I do not here question the motives or reasons for the delay by the District Attorney's office. It would be a strange rule of evidence, however, which would allow the District Attorney to keep from a jury a critical factor bearing on the witness's credibility merely by delaying his indictment. It is clear to me that a rule of evidence based on the drawing of an arbitrary line at the indictment stage is without foundation and should not be countenanced. To deny this evidence constitutes an even greater injustice in view of the fact that the court stated to the jury: "The defendants of course by necessity are interested parties. You have the right to consider that in determining the credibility of the witness."
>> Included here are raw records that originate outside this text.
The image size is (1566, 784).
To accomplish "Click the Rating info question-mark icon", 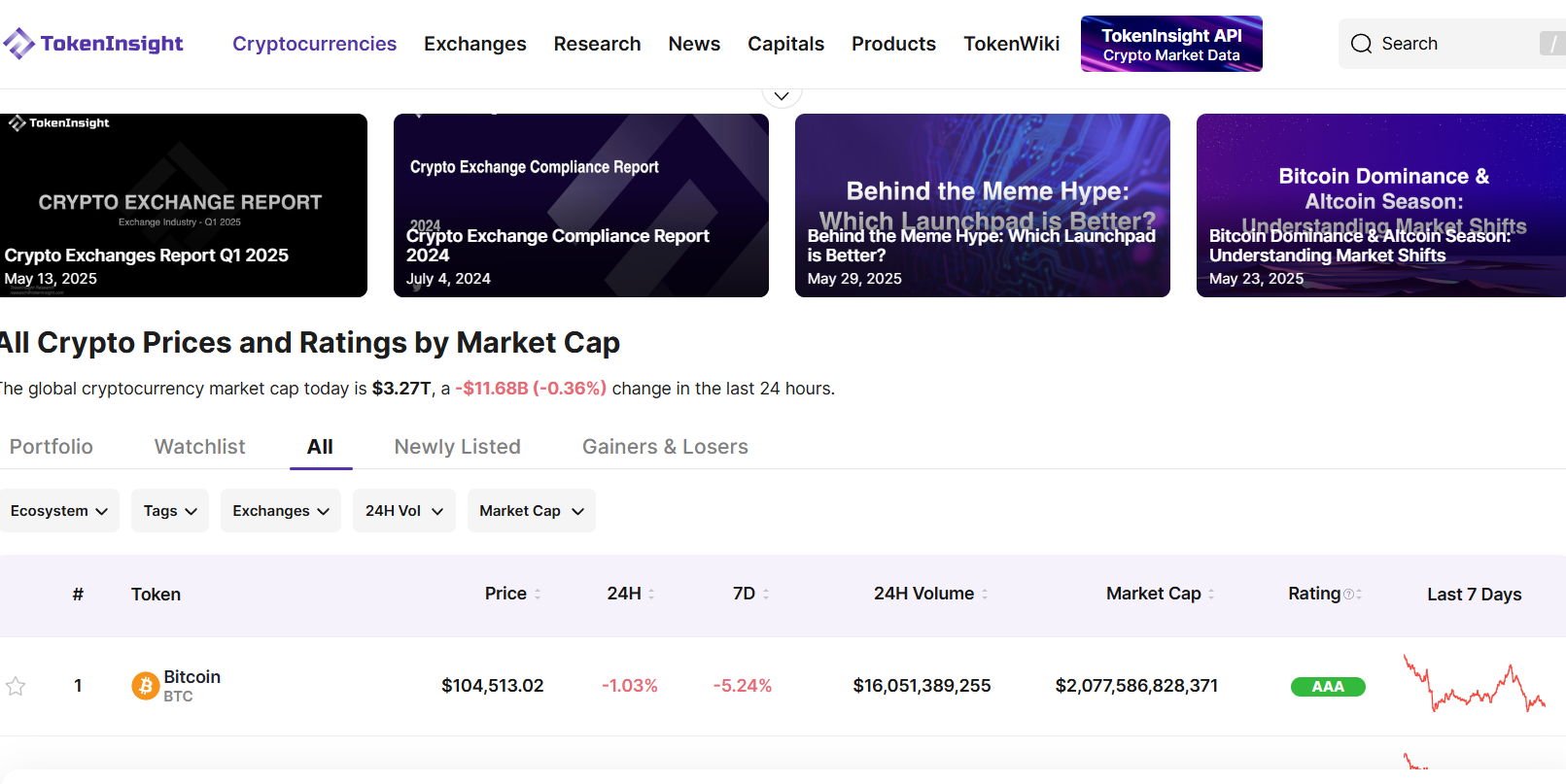I will click(1348, 595).
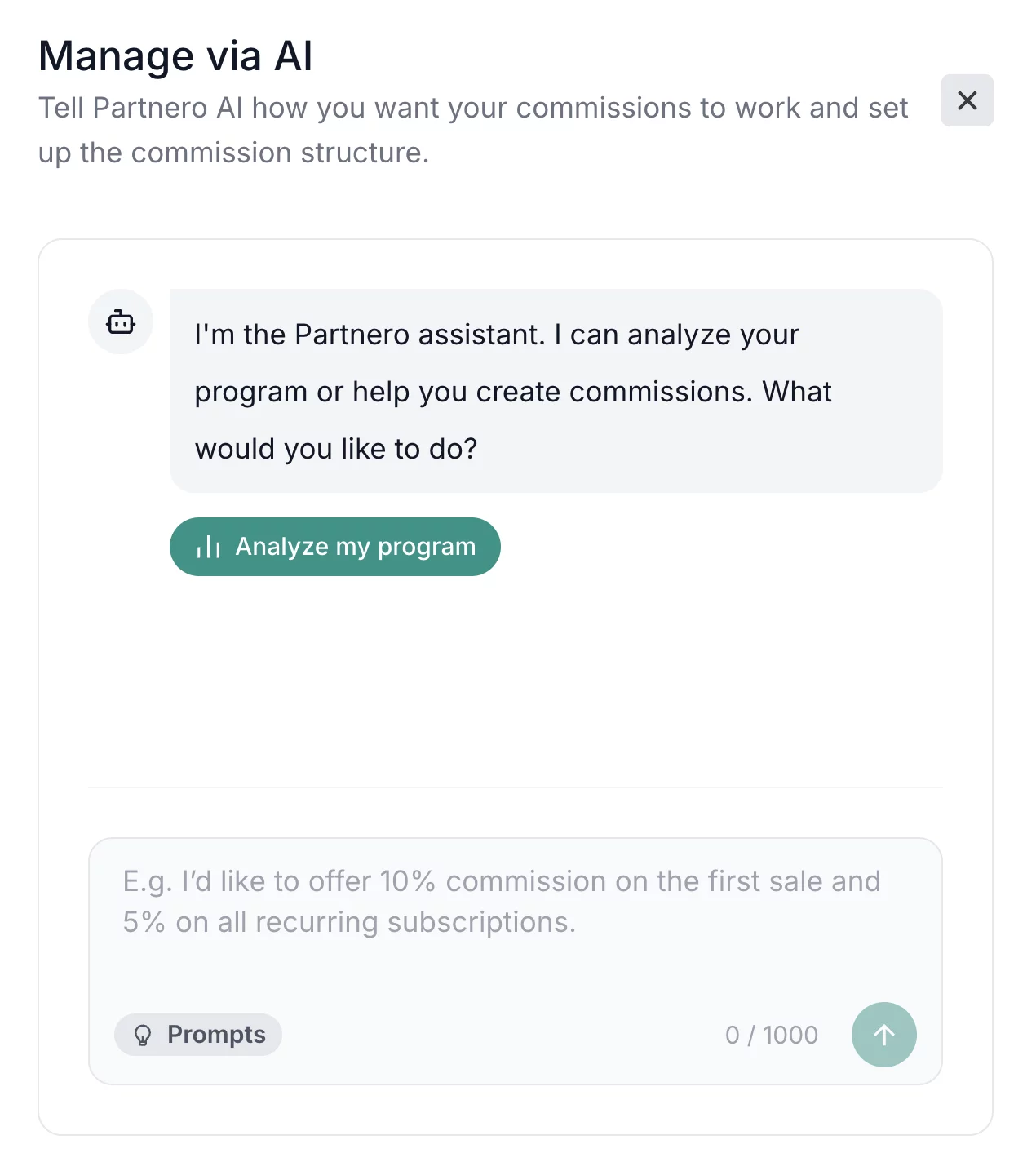Click the 'program or help you create commissions' line
Viewport: 1036px width, 1162px height.
pos(512,392)
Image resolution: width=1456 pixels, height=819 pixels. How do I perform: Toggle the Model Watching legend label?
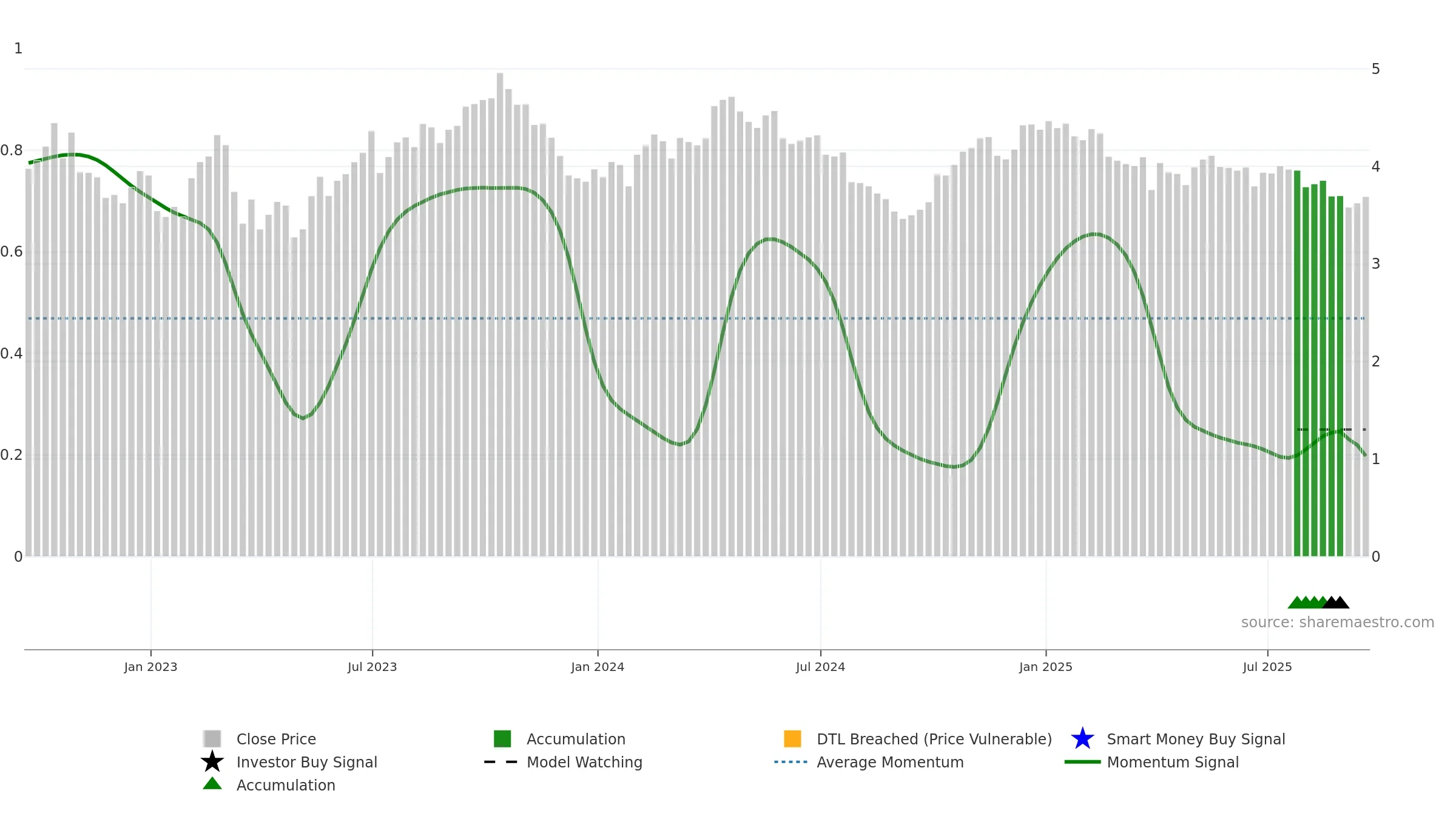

In short, the lower court stressed the defendants' interest, but denied the jury the opportunity to know

[ 211 Pa. Super. Page 493]

    that the principal witness against them had been arrested one month earlier and was facing indictment for having shot one of them. Thus, it kept from the jury information which could reflect on the credibility of Whitaker's testimony. In my opinion, the suppression of this evidence constituted prejudicial error and requires the granting of a new trial.

In addition, I wish to renew my objection to the special sentence of Emma Ross under the Muncy Act for the reasons set forth in my dissenting opinion in Commonwealth v. Daniels, 210 Pa. Superior Ct. 156, 232 A.2d 247 (1967); allocatur granted.